INTAIKASUS.COM - Kementerian Pendidikan dan Kebudayaan melarang sekolah negeri melakukan sejumlah pungutan. Apalagi hal tersebut memberatkan orang tua siswa.
Konsekuensi itu tertuang pada Peraturan Menteri Pendidikan dan Kebudayaan Nomor 60 Tahun 2011 Tentang Larangan Pungutan Biaya Pendidikan Pada Sekolah Dasar dan Sekolah Menengah Pertama.
Sekolah milik pemerintah maupun pemerintah daerah sebagai pelaksana program wajib belajar dilarang memungut biaya investasi dan biaya operasional dari peserta didik, orangtua atau walinya.
Namun kenyataannya berbanding terbalik. Seperti halnya di Sekolah Dasar Negeri (SDN) 065011 yang terletak di Jalan Bunga Raya, Gang Inpres, Kelurahan Asam Kumbang Kecamatan Medan Selayang, Medan, diduga memberlakukan sejumlah pengutipan uang, modusnya dengan berbagai alasan.
Menurut pengakuan nara sumber, salah seorang orang tua wali murid yang tidak bersedia namanya ditulis menyebutkan, sejumlah uang kutipan yang mengikat diberlakukan di SDN 065011 ini, antara lain : Uang Les, Uang Pentas Seni dan Uang Infak yang dibayar setiap Jumat.
" Sejak anak saya masuk ke kelas 1 di SDN 065011 ini, beberapa oknum guru menawarkan Les terhadap anak saya, dengan anggaran biaya Rp.100 ribu/bulan", beber sumber kepada wartawan, Jumat (3/11/2017).
Karena memang ingin anaknya lekas pintar diapun menerima tawaran Les tersebut.
" Anak saya memang saya Les kan, kata gurunya supaya lekas pintar. Les tersebut dilaksanakan diruang perpustakaan SDN 065011, usai anak sekolah pulang. Karena memang anak saya duduk di kelas 1 A", ucap sumber.
Sumber juga menjelaskan beberapa orang tua wali murid ada juga yang tidak mampu membiayai Les anaknya dikarenakan keterbatasan biaya (warga kurang mampu).
" Memang banyak juga orang tua yang tak mampu mengeleskan anaknya, mereka mengaku hanya pekerja buruh cuci dan suaminya bekerja serabutan. Jadi anak mereka sama sekali tidak ikut Les, alasannya tak ada biaya", urai sumber.
Lebih jauh dikatakan sumber, selain bayaran uang Les, sekolah juga mengutip uang anggaran pentas seni sebesar Rp.50 ribu, dengan cara dicicil. Tidak hanya sampai disitu saja, sekolah juga memberlakukan pengutipan uang infak setiap hari jumat, namun tidak dipatokkan berapa besarnya, uang infak tersebut alasannya untuk membantu apabila ada yang sakit dan kemalangan, ungkap sumber.

Tugas —
Lanjutkan berita tentang pungutan uang di SDN 065011 setelah kalimat terakhirnya.

Cuplikan Data —
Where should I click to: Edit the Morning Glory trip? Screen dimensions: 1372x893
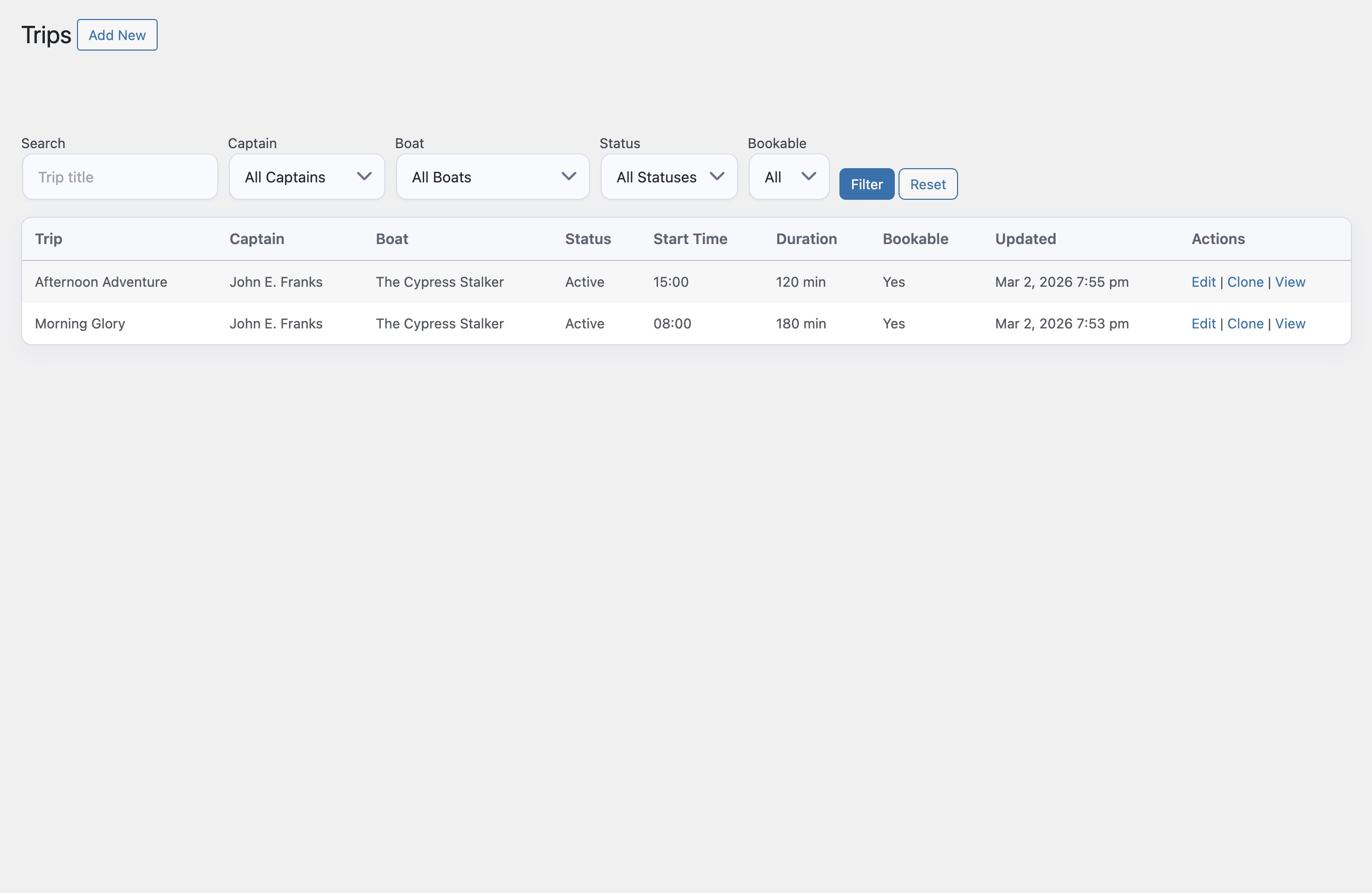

Jawaban —
Untuk memastikan hal itu, Kepala Sekolah (Kepsek) SDN 065011, Hj. Nurhamidah, yang dikonfirmasi wartawan di kantornya, Senin (6/11), menampik adanya kegiatan Les yang dilakukan sejumlah guru di sekolah.
" Memang ada Les, tapi cuma bayar Rp.100 ribu/bulan, itupun Les Pribadi guru, diluar sekolah dan tidak memakai ruang fasilitas sekolah", sebutnya mengelak.
Ketika ditanya setiap Les, menggunakan ruang perpustakaan. Kembali Kepala sekolah Nurhamidah membantah.
" Enggak ada itu, masak saya enggak tau, kalau memang ada pasti saya larang. Karena yang diLes kan hanya untuk kelas enam saja", katanya.
Namun ketika ditanya mengenai pengutipan uang pentas seni kepada orang tua wali murid dengan besaran Rp.50 ribu. Kepsek Nurhamidah kembali beralasan tidak mamaksa kutipan tersebut.
" Ya, memang kita mau mengadakan pentas seni, masalah anggaran pengutipannya langsung orang tua wali murid yang memegang dan mengutipnya melalui Paguyuban. Karena memang kegiatan pentas seni yang akan dilaksanakan sebagai upaya memajukan anak murid di bidang seni", ucapnya.
Kepala sekolah Hj. Nurhamidah juga menambahkan, dari enam ratusan Murid yang ada, tidak keseluruhan harus membayar uang anggaran pentas seni, tapi ada seratus murid yang dibebaskan dari pembayaran. Dan masalah pembayarannya juga dengan cara dicicil selama tiga bulan.
" Lain halnya juga dengan uang infak itu juga urusan paguyuban", ujar Kepala sekolah Nurhamidah, seraya menanyakan kepada wartawan siapa orang tua wali murid yang sudah membeberkan akan hal ini.
Menanggapi sejumlah kutipan yang diberlakukan di SDN 065011 Medan Selayang ini, pengamat pendidikan yang juga salah seorang dosen disalah satu universitas di Medan, DR Sopar Simatupang mengaku heran masih saja ada sekolah negeri yang berani mengutip-ngutip uang diluar aturan.
Berdasarkan ketentuan pasal 9 Peraturan Menteri Nomor 44 Tahun 2012 menyatakan, bahwa satuan pendidikan dasar yang diselenggarakan oleh Pemerintah, dan/atau pemerintah daerah dilarang memungut biaya satuan pendidikan. Dengan demikian, SDN atau SMPN tidak diperbolehkan untuk memungut biaya kepada siswa, dalam bentuk apapun.
" Sekolah tidak diperbolehkan menarik sumbangan, kecuali sumbangan tersebut bersifat sukarela, tidak memaksa, tidak mengikat, dan tidak ditentukan oleh satuan pendidikan dasar baik jumlah maupun jangka waktu pemberiannya. Bagi satuan pendidikan dasar yang diselenggarakan oleh pemerintah/pemerintah daerah, walaupun namanya sumbangan/infak, jika sifatnya wajib, memaksa, mengikat bagi setiap siswa, ditentukan jumlah dan jangka waktunya dikategorikan sebagai “pungutan liar", yang jelas dilarang oleh peraturan perundang-undangan", tegas Sopar.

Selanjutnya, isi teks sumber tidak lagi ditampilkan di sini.